#### [Brief]
Without copying any picture, transcribe exactly the lines of the data below from the one containing "This screenshot has height=335, width=1140." through the one containing "Image resolution: width=1007".

(Dataset excerpts)
= = = = = = =

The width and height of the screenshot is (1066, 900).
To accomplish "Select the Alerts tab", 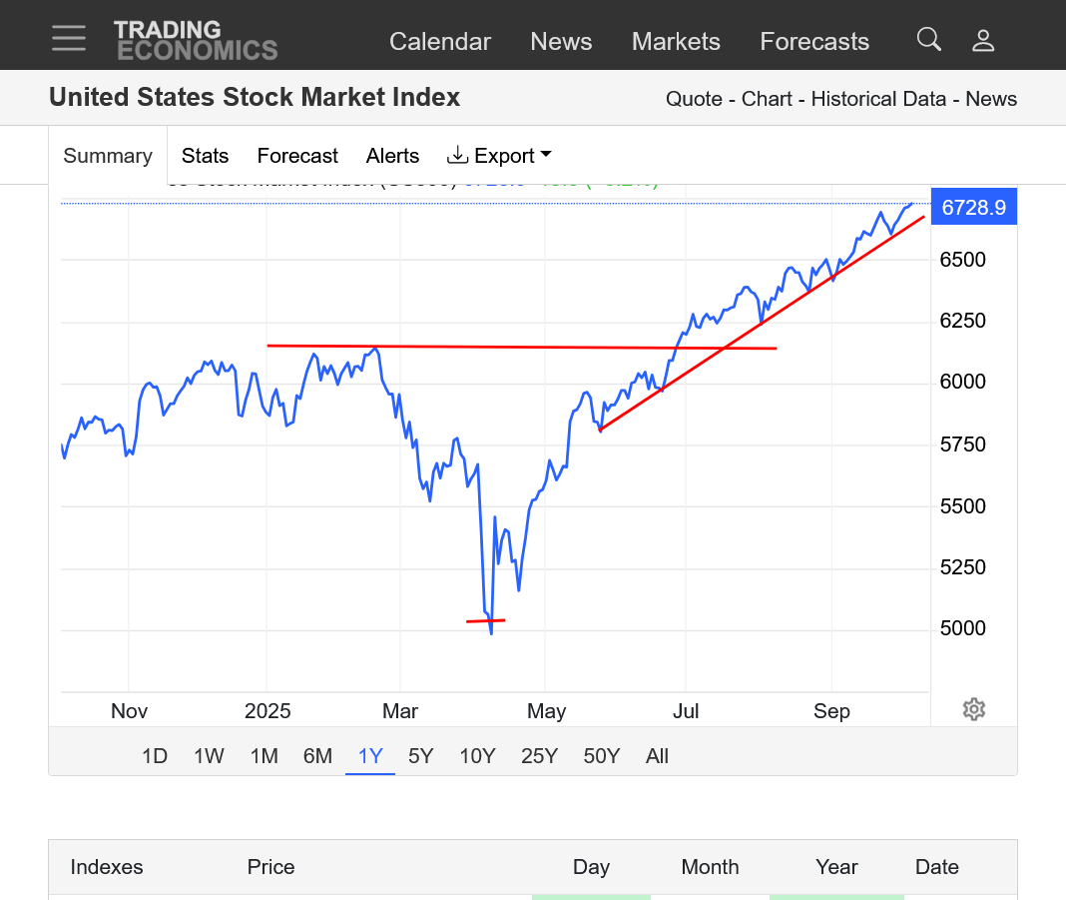I will [x=392, y=156].
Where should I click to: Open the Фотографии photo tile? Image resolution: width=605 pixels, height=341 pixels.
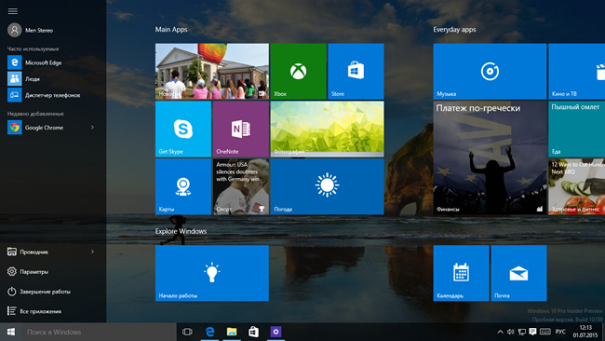pos(328,129)
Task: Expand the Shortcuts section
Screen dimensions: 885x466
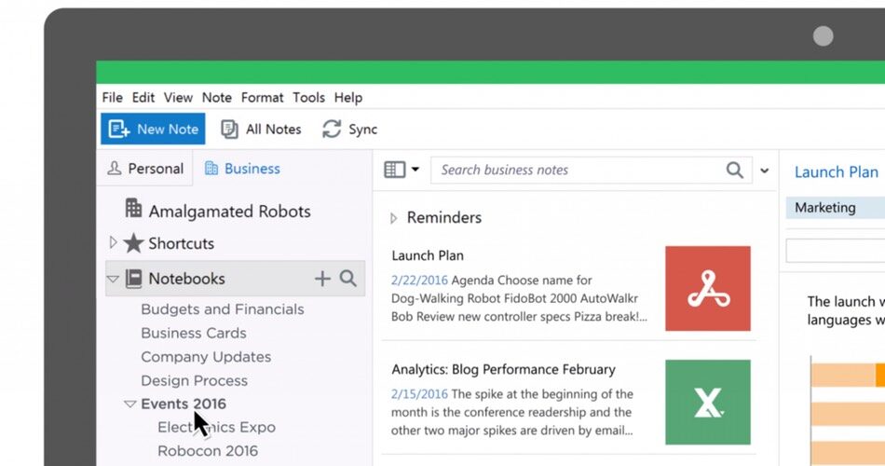Action: 113,243
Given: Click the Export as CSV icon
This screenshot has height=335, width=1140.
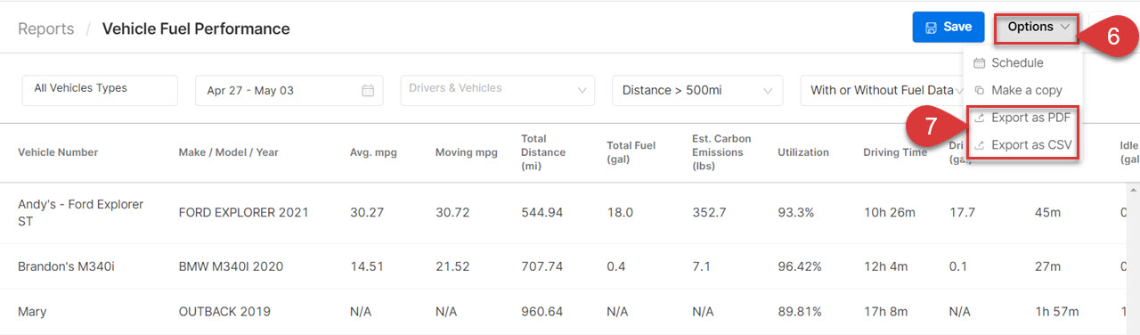Looking at the screenshot, I should 979,145.
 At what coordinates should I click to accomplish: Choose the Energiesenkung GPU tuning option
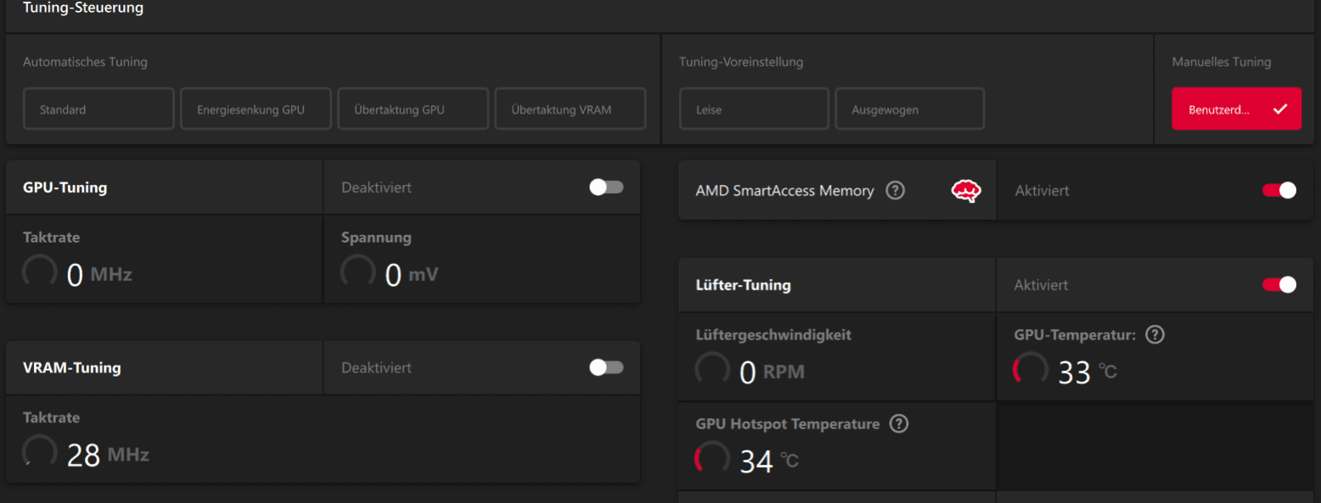256,109
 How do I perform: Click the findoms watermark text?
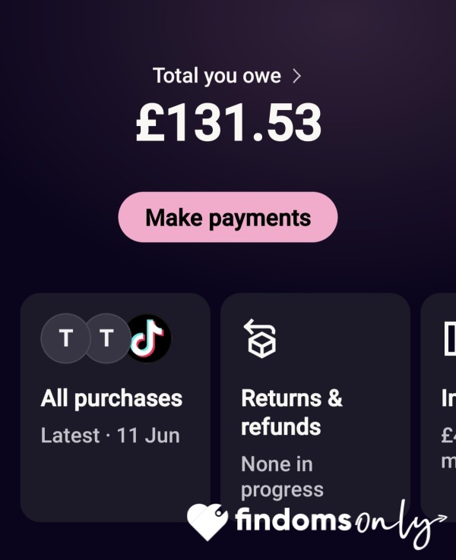coord(293,520)
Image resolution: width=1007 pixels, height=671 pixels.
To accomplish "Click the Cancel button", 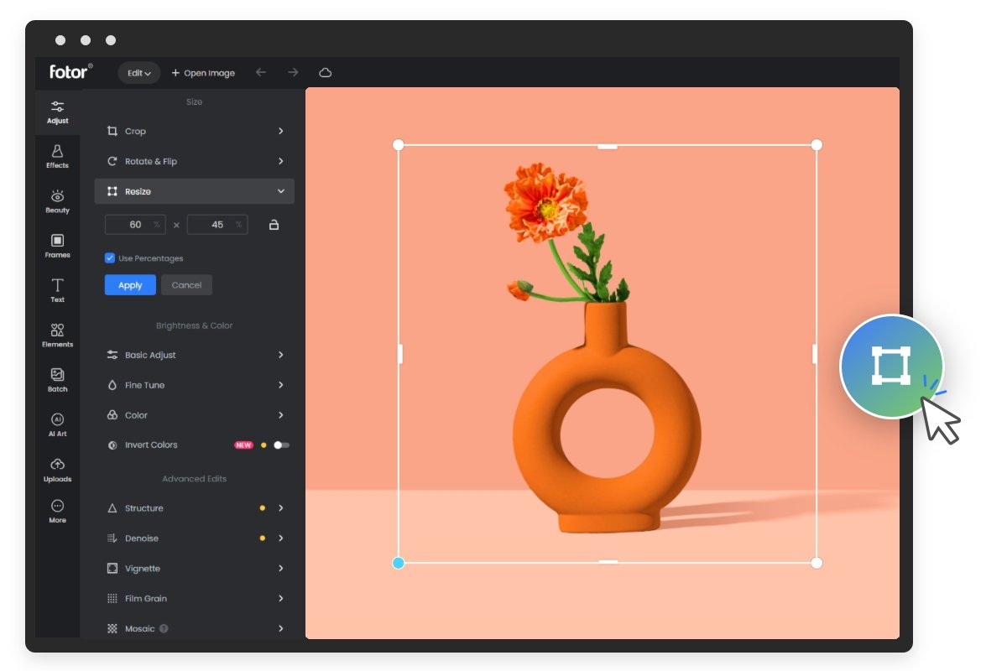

= = = = = = =

#### [Exercise response]
This screenshot has height=335, width=1140.
Looking at the screenshot, I should 979,145.
 At what coordinates should I click to accomplish: Choose the Energiesenkung GPU tuning option
256,109
 How do I perform: Click the findoms watermark text?
coord(293,520)
Image resolution: width=1007 pixels, height=671 pixels.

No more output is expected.